● Source passage

Humans are uniquely capable of self-reflection and learning from the past.

This capacity to change and grow over time also alters our perspective on our own previous actions, so that deeds and decisions that used to make us proud can later seem petty or unenlightened in light of newfound wisdom. Since we judge everything in relation to our present perspective, the more we progress, the less alignment we feel with our past selves in comparison.

We experience this as both individuals and as societies.

Individual Progress

For example, as a child, I once played a prank on a classmate by taping a pencil to his chair so that it would poke him in the butt when he sat down.

My friends were all laughing, and I thought I was hilarious.

Generated by DALL·E

After 30 years of learning, this isn’t exactly a moment I’m proud of. I mostly feel bad for the poor kid. I lacked empathy and prioritized getting a laugh over the well-being of another.

As individuals, we remember what it felt like to be our former, unenlightened selves. We can remember the confidence we once placed in bad ideas.

● Record set

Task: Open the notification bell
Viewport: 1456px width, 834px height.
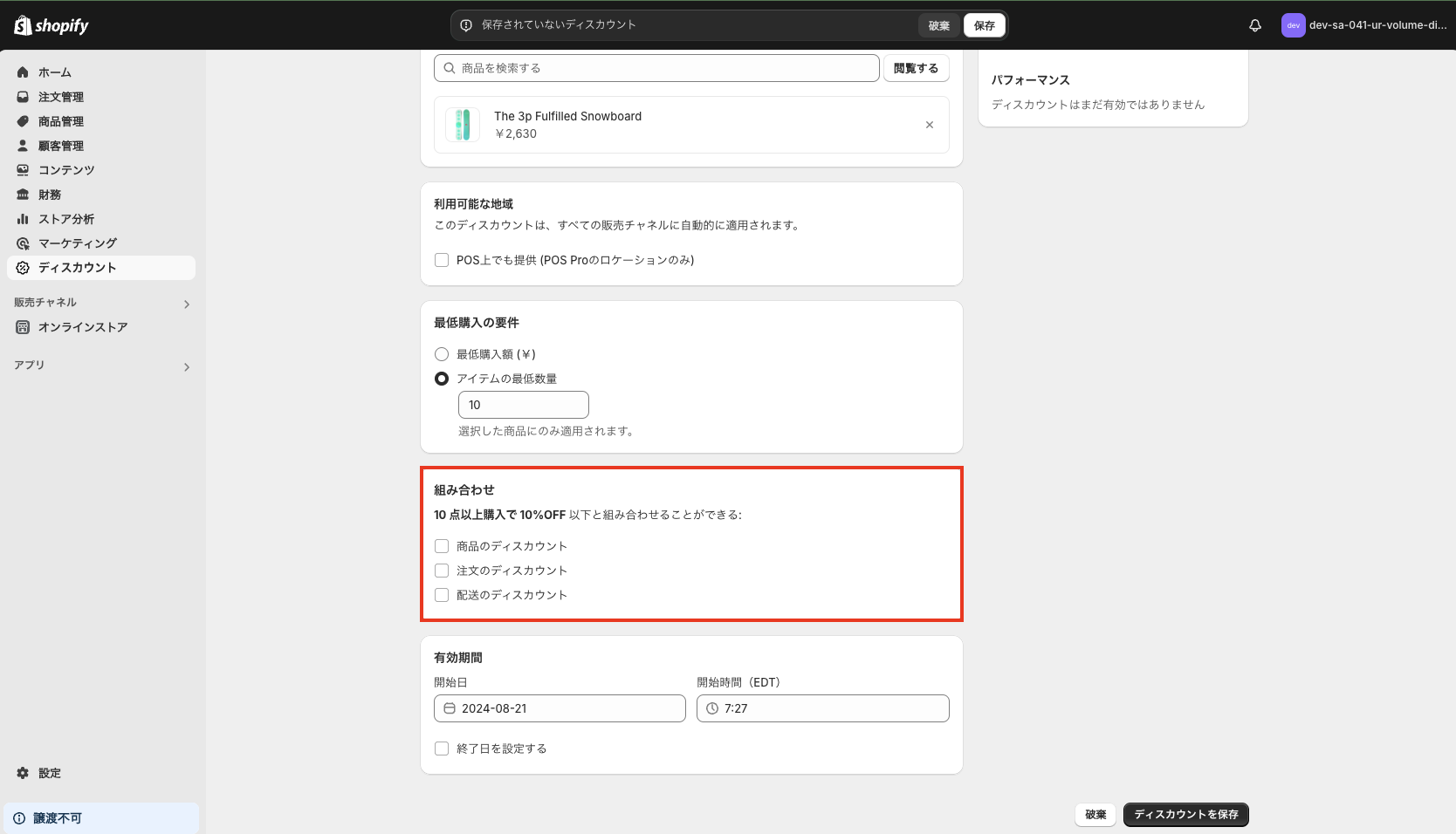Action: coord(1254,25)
==
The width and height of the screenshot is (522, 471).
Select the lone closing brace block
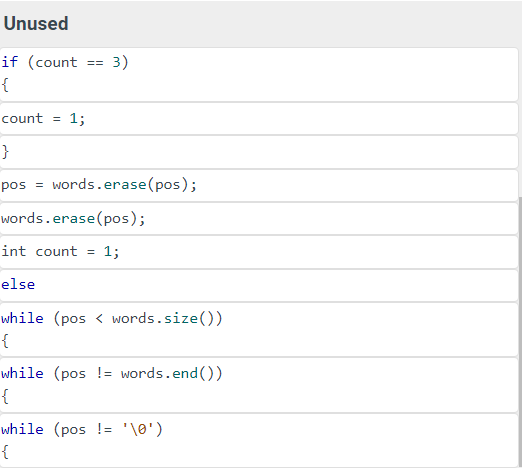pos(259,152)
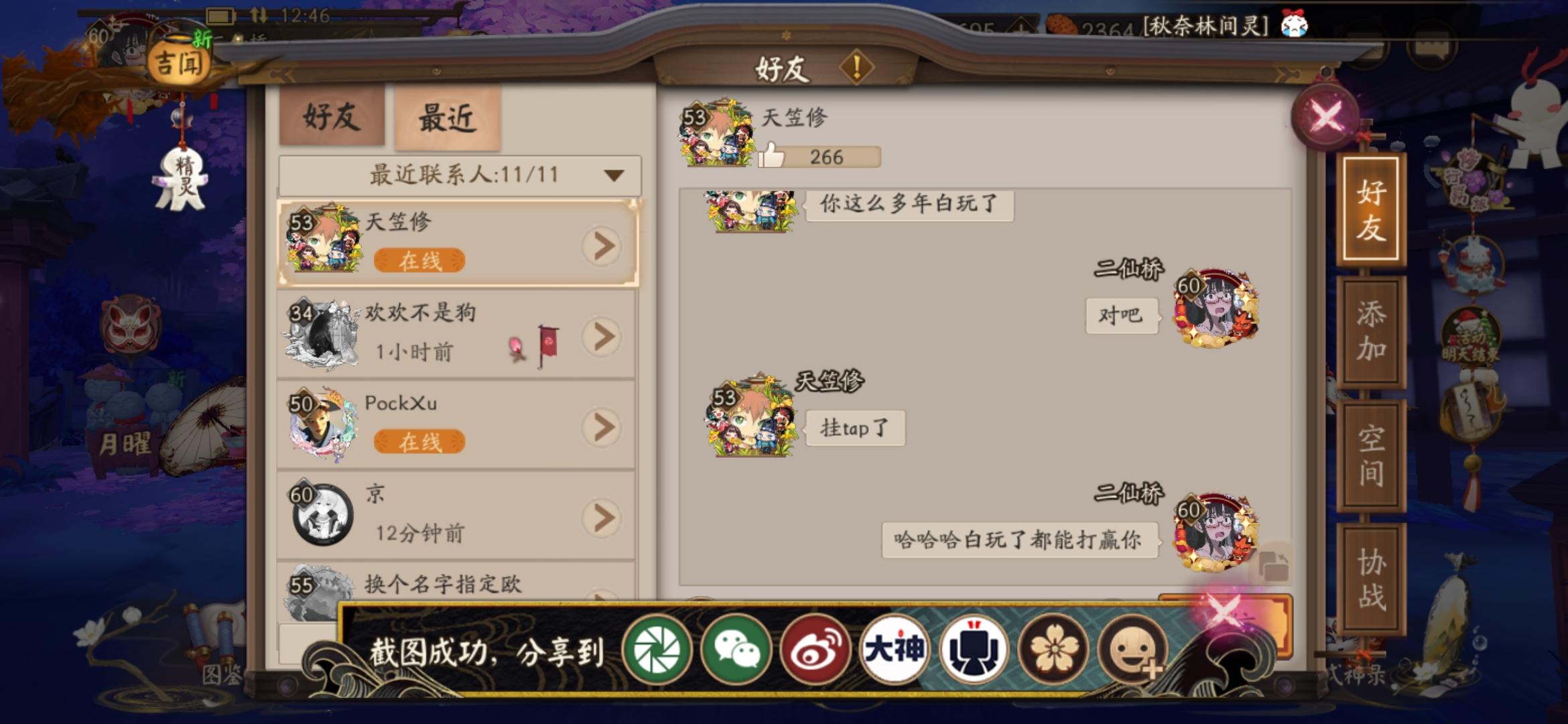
---
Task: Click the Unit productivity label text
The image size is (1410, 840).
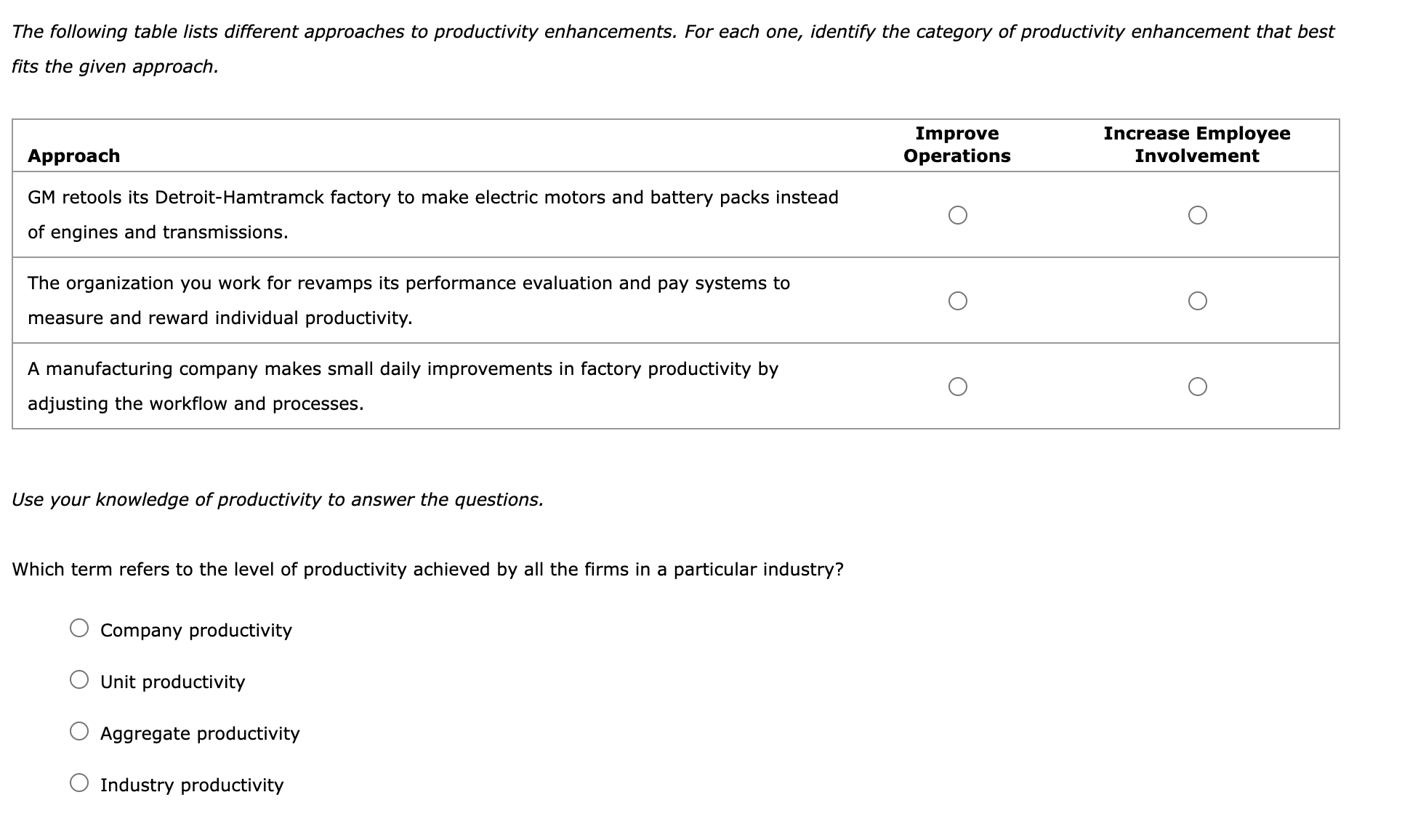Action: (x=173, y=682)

● Prompt 1
In the passage on self-reflection, how many years of learning does the writer say have passed since the prank?
● Prompt 2
From the passage on self-reflection, repeat the part that opens with the words containing "After 30 years" and closes with "in bad ideas.", swapping "empathy" for "compassion".

● Task response 1
30 years.

● Task response 2
After 30 years of learning, this isn’t exactly a moment I’m proud of. I mostly feel bad for the poor kid. I lacked compassion and prioritized getting a laugh over the well-being of another.

As individuals, we remember what it felt like to be our former, unenlightened selves. We can remember the confidence we once placed in bad ideas.